◆ **ACTIVITY**
Working from the records below, return word for word the line that contains "Given: Click the" and each line after it, ending with the last. Skip all pictures.

** MATERIAL PROVIDED follows **

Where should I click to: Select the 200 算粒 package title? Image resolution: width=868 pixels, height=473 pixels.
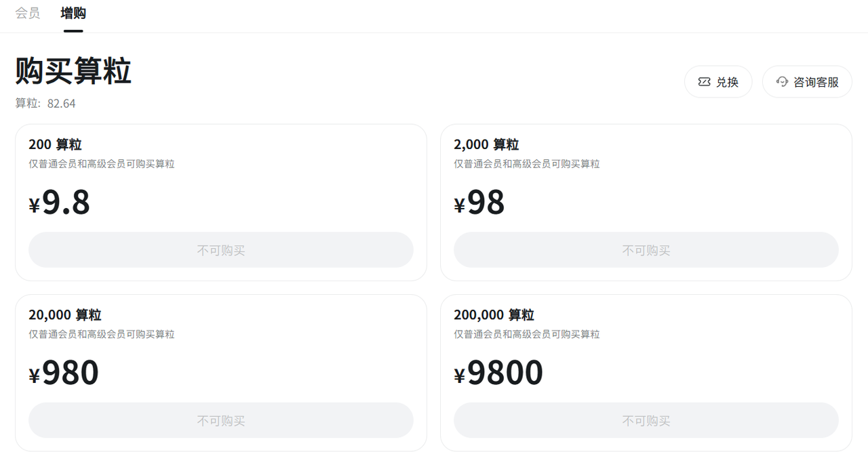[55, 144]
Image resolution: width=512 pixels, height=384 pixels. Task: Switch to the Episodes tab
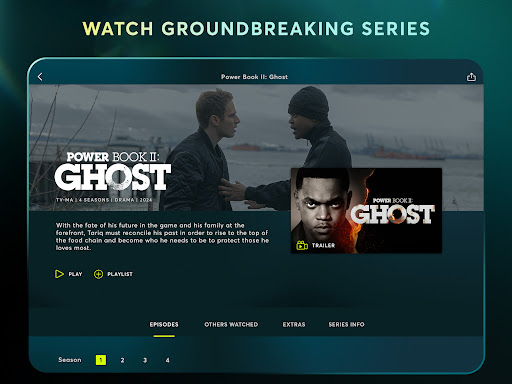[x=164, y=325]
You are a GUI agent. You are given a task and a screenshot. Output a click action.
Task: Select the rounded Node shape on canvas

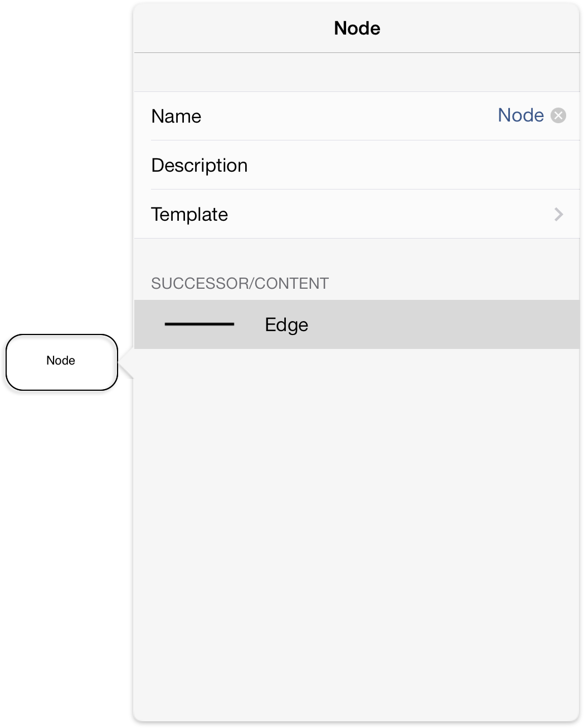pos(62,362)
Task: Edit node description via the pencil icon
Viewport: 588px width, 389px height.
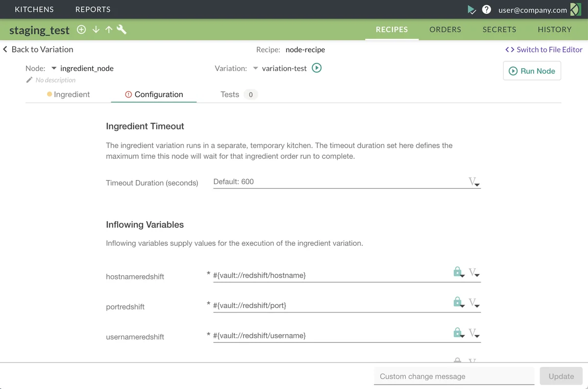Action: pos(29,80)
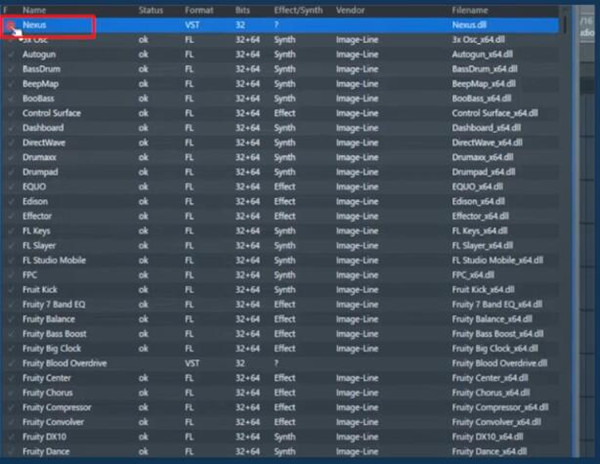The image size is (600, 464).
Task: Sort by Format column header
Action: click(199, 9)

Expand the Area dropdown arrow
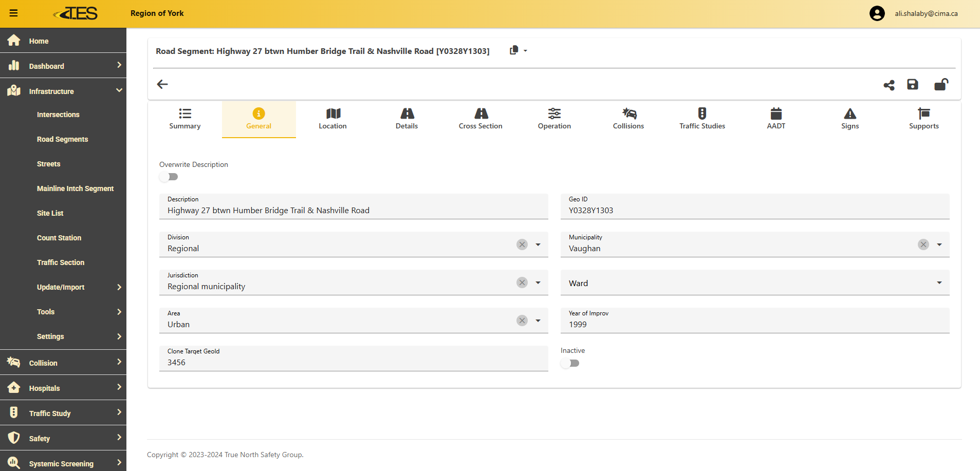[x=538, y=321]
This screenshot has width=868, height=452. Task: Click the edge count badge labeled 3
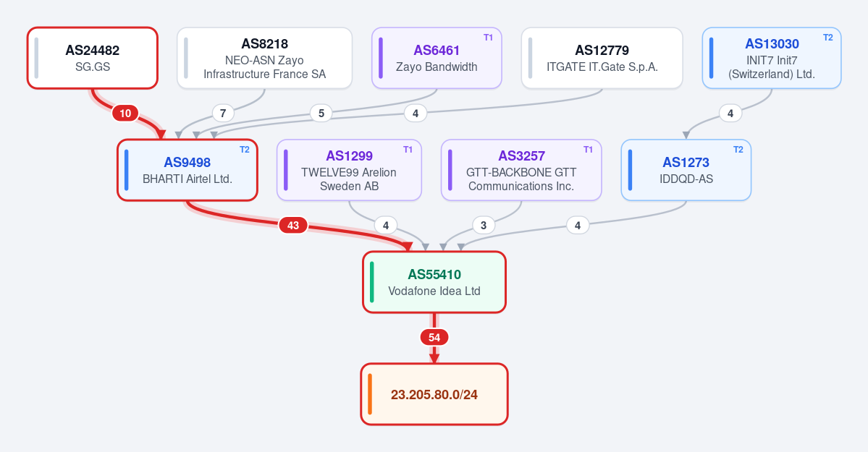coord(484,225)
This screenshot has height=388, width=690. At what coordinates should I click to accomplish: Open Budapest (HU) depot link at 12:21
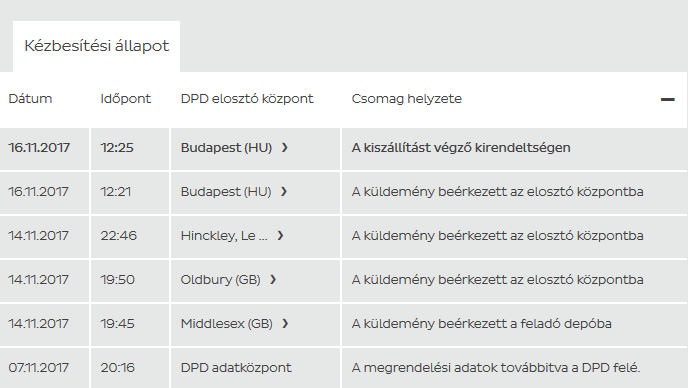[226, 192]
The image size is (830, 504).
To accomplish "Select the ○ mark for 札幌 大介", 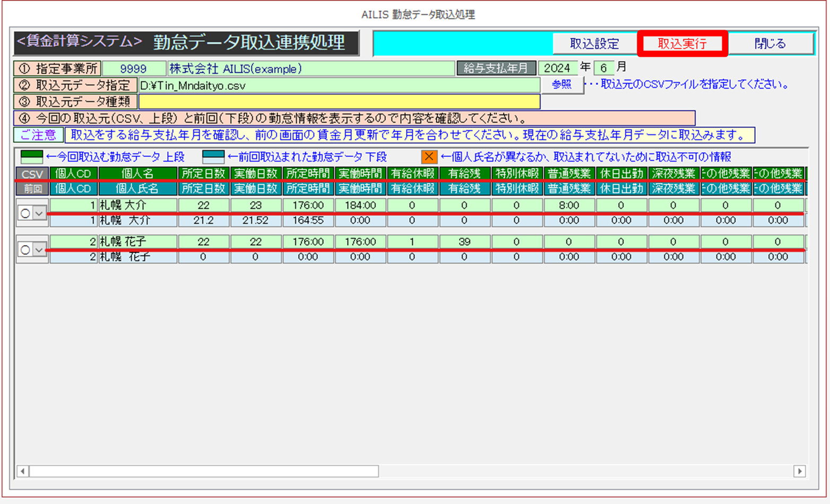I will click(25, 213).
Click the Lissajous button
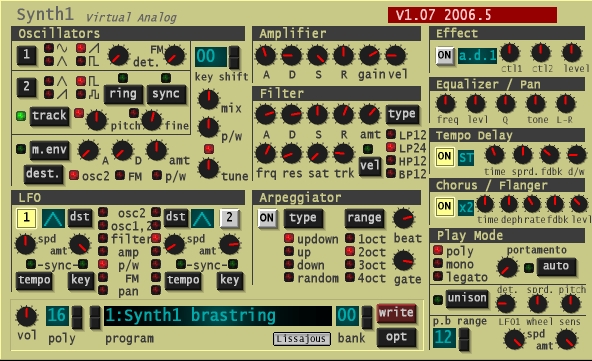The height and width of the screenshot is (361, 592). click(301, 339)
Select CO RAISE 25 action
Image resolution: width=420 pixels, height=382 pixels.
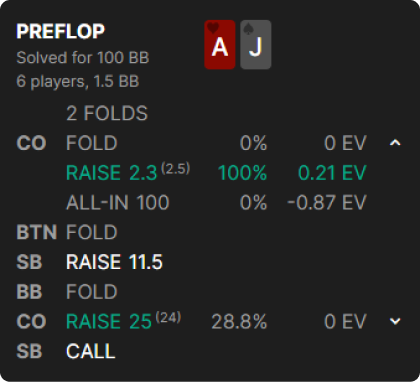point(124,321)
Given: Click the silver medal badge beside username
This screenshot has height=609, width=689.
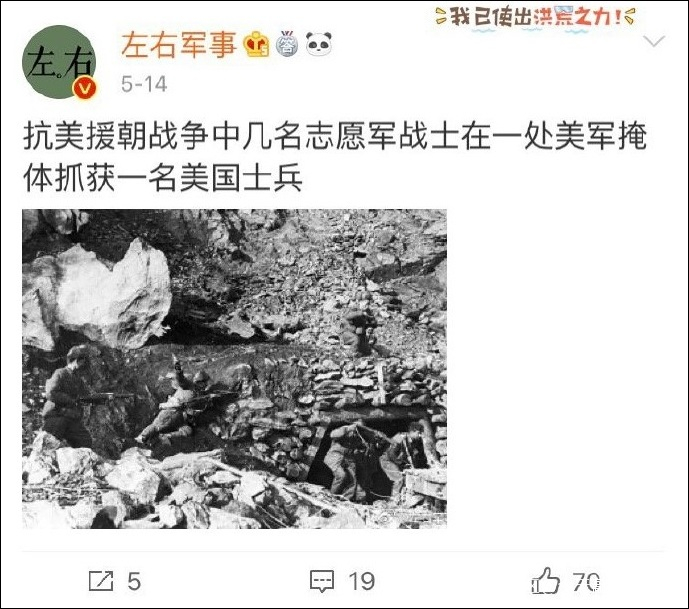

** End of MATERIAL PROVIDED **

◆ **RESPONSE TO THIS TASK**
Given: Click the silver medal badge beside username
This screenshot has height=609, width=689.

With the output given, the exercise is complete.